◆ EXERCISE GOAL ◆
Sort through the entries below and pull out lines containing the word "grid".

◆ Stored records ◆
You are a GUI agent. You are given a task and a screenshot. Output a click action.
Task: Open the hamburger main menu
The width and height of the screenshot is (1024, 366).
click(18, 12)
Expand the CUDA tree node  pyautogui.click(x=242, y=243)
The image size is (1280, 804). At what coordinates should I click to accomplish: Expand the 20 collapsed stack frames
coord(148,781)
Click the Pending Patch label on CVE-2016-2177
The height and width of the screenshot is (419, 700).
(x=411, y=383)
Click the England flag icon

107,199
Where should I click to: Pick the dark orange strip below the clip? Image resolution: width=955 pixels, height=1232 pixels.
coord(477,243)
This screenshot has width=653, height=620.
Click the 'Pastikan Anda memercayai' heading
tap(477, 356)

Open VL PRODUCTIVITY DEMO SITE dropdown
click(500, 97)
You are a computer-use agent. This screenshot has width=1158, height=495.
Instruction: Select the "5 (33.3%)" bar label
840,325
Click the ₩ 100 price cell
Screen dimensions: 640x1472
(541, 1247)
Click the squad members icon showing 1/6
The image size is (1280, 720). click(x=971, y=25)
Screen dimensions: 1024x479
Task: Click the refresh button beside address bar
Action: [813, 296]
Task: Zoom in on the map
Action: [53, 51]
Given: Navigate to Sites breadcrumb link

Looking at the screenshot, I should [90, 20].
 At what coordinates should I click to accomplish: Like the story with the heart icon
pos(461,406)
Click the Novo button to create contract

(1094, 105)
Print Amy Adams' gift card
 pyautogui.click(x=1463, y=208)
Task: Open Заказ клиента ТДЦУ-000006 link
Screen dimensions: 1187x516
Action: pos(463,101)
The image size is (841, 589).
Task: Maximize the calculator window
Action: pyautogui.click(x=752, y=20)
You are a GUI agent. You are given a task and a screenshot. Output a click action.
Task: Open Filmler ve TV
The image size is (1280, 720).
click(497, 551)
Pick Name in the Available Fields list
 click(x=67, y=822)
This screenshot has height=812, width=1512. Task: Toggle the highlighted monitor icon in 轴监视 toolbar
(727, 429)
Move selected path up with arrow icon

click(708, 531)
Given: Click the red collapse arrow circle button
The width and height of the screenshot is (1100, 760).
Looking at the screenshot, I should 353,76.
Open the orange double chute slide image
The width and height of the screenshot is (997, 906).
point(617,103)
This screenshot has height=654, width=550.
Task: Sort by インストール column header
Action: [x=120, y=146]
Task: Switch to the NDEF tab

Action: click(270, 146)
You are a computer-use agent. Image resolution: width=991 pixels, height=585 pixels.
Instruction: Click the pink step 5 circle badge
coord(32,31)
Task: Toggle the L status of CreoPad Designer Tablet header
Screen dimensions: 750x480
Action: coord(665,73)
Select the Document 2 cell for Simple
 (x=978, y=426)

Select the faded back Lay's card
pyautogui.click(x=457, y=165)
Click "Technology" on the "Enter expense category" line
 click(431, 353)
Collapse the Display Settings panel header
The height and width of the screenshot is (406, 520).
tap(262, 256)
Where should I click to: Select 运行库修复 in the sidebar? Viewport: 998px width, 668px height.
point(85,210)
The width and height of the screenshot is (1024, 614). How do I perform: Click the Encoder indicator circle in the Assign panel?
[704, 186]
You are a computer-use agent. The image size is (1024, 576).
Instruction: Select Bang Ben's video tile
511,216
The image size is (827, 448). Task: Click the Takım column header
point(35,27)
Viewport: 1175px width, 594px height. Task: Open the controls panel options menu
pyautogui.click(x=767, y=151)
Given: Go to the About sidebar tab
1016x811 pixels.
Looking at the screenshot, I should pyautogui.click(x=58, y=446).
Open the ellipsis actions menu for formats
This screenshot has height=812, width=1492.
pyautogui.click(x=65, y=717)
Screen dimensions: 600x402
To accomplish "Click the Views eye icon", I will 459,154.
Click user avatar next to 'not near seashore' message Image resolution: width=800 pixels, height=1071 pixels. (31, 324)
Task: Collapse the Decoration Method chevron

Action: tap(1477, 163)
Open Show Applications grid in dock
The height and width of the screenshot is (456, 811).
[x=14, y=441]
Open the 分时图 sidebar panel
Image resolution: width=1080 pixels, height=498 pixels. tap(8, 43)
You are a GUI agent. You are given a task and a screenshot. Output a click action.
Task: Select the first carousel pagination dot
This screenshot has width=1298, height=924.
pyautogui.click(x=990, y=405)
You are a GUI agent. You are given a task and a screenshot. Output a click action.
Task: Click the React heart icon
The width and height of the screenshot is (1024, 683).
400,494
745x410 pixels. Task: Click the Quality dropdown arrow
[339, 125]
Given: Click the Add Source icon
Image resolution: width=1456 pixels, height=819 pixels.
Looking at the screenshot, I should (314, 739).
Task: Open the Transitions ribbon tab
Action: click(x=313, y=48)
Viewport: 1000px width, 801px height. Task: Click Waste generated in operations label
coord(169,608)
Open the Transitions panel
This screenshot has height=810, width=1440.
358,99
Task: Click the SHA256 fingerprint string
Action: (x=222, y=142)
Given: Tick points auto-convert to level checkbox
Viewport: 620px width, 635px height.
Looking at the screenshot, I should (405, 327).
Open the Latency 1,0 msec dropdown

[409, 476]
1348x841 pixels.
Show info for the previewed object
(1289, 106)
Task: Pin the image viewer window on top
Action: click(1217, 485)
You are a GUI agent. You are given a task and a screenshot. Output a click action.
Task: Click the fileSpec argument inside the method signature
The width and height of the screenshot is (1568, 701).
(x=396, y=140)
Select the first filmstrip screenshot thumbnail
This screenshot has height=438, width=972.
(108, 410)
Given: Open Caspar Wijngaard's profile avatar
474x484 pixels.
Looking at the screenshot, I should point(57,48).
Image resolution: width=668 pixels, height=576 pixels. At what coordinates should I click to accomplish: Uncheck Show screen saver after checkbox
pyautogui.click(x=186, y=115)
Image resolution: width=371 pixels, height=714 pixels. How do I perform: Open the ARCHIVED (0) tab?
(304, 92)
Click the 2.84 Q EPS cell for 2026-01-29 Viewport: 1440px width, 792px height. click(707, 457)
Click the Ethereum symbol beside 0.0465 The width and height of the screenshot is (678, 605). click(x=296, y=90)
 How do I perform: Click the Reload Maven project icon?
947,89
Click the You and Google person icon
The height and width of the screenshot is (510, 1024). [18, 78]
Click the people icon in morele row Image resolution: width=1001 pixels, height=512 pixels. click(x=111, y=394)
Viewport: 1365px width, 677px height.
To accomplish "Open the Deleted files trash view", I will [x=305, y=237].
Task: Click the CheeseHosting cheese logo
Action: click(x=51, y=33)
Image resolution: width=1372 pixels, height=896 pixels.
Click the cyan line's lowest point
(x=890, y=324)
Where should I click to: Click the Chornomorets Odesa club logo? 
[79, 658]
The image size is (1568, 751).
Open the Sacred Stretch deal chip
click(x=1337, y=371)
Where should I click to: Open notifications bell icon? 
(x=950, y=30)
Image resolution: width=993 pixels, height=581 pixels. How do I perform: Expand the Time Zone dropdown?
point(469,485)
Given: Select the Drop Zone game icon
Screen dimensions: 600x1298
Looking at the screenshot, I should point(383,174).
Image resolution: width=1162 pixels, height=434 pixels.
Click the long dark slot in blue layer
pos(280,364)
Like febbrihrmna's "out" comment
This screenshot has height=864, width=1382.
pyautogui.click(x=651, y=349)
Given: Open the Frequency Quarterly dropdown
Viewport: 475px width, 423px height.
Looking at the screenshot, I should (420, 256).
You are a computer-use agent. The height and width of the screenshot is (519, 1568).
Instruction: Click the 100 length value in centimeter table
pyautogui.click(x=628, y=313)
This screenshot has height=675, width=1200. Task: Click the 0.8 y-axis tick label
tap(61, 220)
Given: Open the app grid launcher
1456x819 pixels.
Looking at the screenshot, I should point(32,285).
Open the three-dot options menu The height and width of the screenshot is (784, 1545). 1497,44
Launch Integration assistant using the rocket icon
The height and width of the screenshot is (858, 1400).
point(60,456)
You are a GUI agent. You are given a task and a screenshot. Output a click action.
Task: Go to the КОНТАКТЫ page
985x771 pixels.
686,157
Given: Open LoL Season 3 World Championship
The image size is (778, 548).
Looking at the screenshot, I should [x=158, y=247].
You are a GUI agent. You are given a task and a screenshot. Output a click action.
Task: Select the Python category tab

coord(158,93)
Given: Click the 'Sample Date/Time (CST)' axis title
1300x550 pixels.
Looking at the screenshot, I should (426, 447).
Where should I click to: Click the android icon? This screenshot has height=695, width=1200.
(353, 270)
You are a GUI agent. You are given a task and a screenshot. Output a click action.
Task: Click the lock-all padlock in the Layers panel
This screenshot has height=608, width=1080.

◆ SOLUTION ◆
Open Show Applications grid in dock
Given: Open the app grid launcher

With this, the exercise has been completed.